Genevieve nodded encouragingly. "I'm sure she will. I hope you'll find your return trip an easy one." She held out the suitcase. "Here, these are for you. Things to make your trip a little easier still. I've got to run. Baby has had a long day and so has her mother."
"Do you need help with your boys?"
She shook her head. "Gideon's wife Megan is here and she and Gideon have taken the lads on a treasure hunt."
"Like father, like sons."
Genevieve laughed. "At least the lads' hunt is a sponsored one, though I sincerely doubt they'll turn up anything nearly as interesting as Kendrick will." The baby began to fuss and she shifted her in her arms. "Gotta go. See you at dinner."
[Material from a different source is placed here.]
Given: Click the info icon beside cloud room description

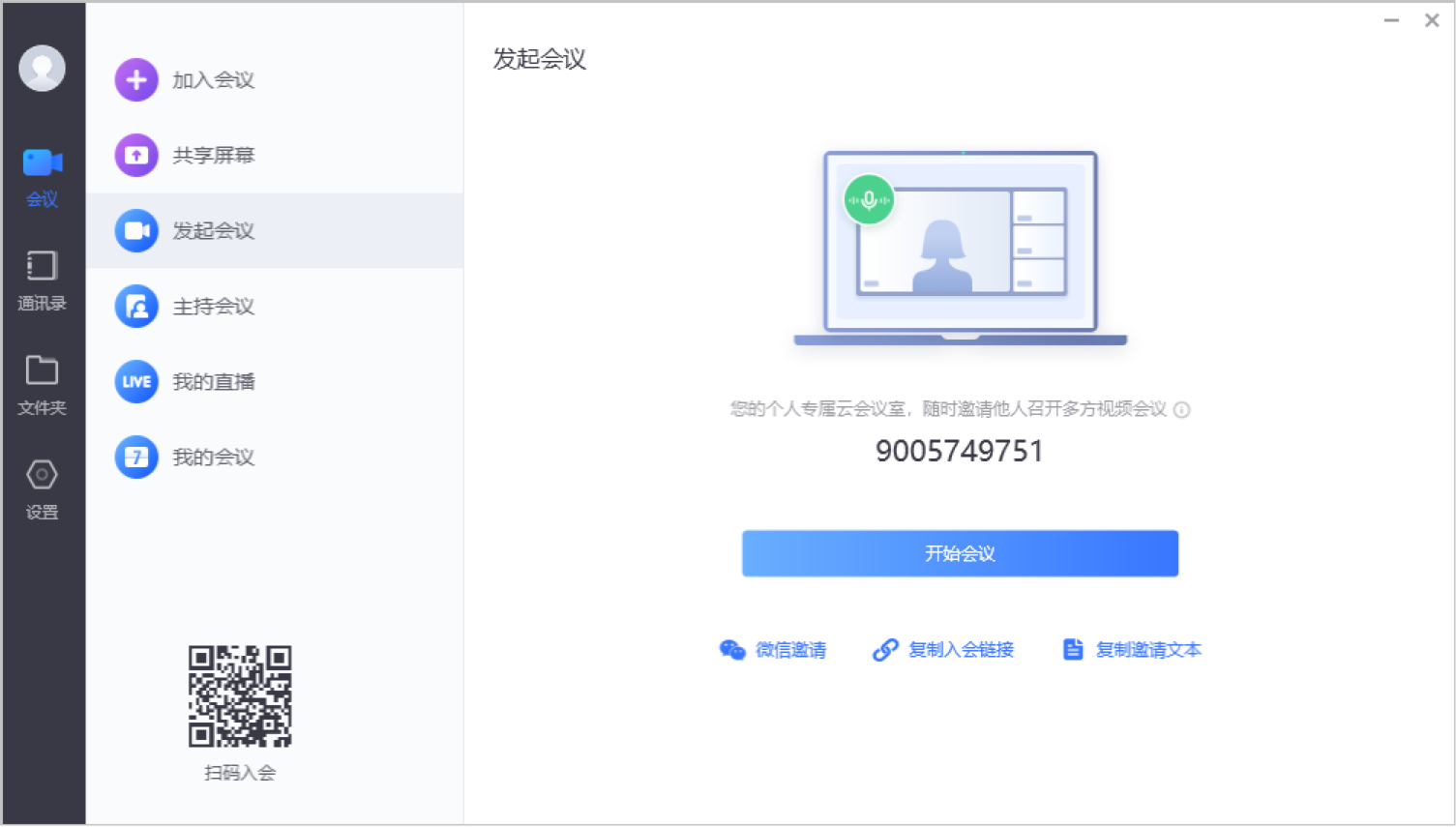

Jake nodded, then shut the door. He took the suitcase over to a chair and opened it. Inside were several articles of medieval clothing, a new pair of boots made in a very medieval-looking fashion, and a very rustic-looking rucksack to carry them in. And in the bottom of the suitcase was a little box of Godiva chocolates with a note:
For Amanda, because you can never go wrong with a box of wooing chocolate. That is assuming you make it, of course…
K.
Jake smiled, then packed up the gear. He would wear back the clothes he'd come forward in, and save these for a nicer occasion. Perhaps his marriage.
A man could dream.
He stashed his jewels under the bed, then with a final look at the modern incarnation of the room he'd spent so much time in, left it and went in search of supper.
* * *
Chapter 28
Amanda knelt over a bench and flinched at the crack of the birch rod across her back. She squeezed her eyes tightly, but the tears rolled out from under her eyelids just the same. She wouldn't cry out. She knew that her silence infuriated the abbess no end, and she supposed that if she'd possessed the wit the good Lord had given a hedgehog, she would have wept immediately and saved herself the agony.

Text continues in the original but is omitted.